Nell’ambito delle attività del Centro di Eccellenza del DTC, il Corso di Alta Formazione (CAF) sulle “Tecnologie applicate alla catalogazione e valorizzazione del patrimonio librario”, organizzato dall’Università di Cassino e del Lazio meridionale con il coordinamento scientifico di Marilena Maniaci, professore ordinario di Paleografia, prevede una serie di Lezioni-laboratorio che hanno lo scopo di introdurre gli allievi alle tecniche di descrizione e valorizzazione del libro antico.
Tra i primi risultati dell’attività svolta dagli allievi del Corso è la segnalazione di raccolte librarie diffuse sul territorio, ma non ancora conosciute largamente o addirittura del tutto sconosciute.

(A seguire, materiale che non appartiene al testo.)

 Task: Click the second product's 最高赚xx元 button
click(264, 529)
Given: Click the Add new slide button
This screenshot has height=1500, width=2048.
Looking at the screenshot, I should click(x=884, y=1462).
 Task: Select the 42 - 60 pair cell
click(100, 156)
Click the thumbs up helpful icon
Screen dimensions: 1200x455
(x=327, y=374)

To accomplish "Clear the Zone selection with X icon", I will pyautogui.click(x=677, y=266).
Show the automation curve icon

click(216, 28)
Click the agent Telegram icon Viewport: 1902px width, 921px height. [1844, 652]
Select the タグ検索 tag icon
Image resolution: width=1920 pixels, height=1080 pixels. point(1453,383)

Un nuovo frammento in scrittura beneventana all’Archivio storico diocesano di Caiazzo e alcuni libri liturgico-musicali presso l’Archivio storico diocesano di Ariano Irpino.
Come esempio di questa rete di riferimenti è la recente segnalazione da parte di Fabio Brandi, Claudia Curcio e Fiorella D’Agostino della presenza presso l’Archivio storico diocesano di Caiazzo di un frammento di pergamena in scrittura beneventana non ancora conosciuto dal mondo scientifico. Si tratta di un bifolio risalente al sec. XII e contenente alcuni passi del De ecclesiasticis officiis di Amalario di Metz. Il frammento sarà oggetto di una descrizione dettagliata nell’ambito delle Lezioni-laboratorio previste dal Corso e costituirà il primo modello su cui potrà svilupparsi la collaborazione tra il Laboratorio LIBeR-Libro e Ricerca dell’Università di Cassino e il progetto internazionale Fragmentarium <https://fragmentarium.ms/>, che ha come scopo la ricerca e la documentazione dei frammenti di manoscritti medievali.

Un secondo esempio è fornito da una serie di manoscritti liturgico-musicali risalenti a un periodo tra XV e XVI secolo, conservati presso l’Archivio storico diocesano di Ariano Irpino, e segnalati sempre dagli stessi allievi, già attivi da tempo nella valorizzazione del patrimonio librario del territorio. Si tratta di una decina di volumi in pergamena di grande formato, contenenti il repertorio liturgico-musicale necessario all’officiatura liturgica: graduali, antifonari, breviari con musica. I libri, tutti in notazione quadrata su tetragramma, non erano finora conosciuti al mondo scientifico e saranno oggetto anch’essi di una descrizione nell’ambito delle Lezioni-laboratorio previste dal CAF.

Recentemente entrambi questi esempi sono stati oggetto di un esame in loco da parte dei professori Marilena Maniaci, Nicola Tangari, nonché degli allievi del corso, reso possibile grazie alla disponibilità dei direttori della Biblioteca della Diocesi di Alife-Caiazzo, dott. Luigi Arrigo, e dell’Archivio della Diocesi di Ariano Irpino-Lacedonia, don Luigi De Paola. La sessione di studio-laboratorio ha consentito di analizzare dal vivo questi documenti, individuare la loro datazione e identificare i testi contenuti al loro interno, specificando la tipologia libraria e procedendo a una definizione delle ulteriori procedure di descrizione da svolgersi successivamente.

Nell’ambito dell’accordo di collaborazione scientifica tra il Laboratorio LIBeR dell’Università di Cassino e gli Archivi diocesani che conservano questo materiale librario antico saranno definite nel dettaglio le attività di catalogazione e valorizzazione che gli allievi del CAF svolgeranno nei prossimi mesi, mentre i risultati di questo lavoro saranno presentati come documento finale della loro partecipazione al Corso.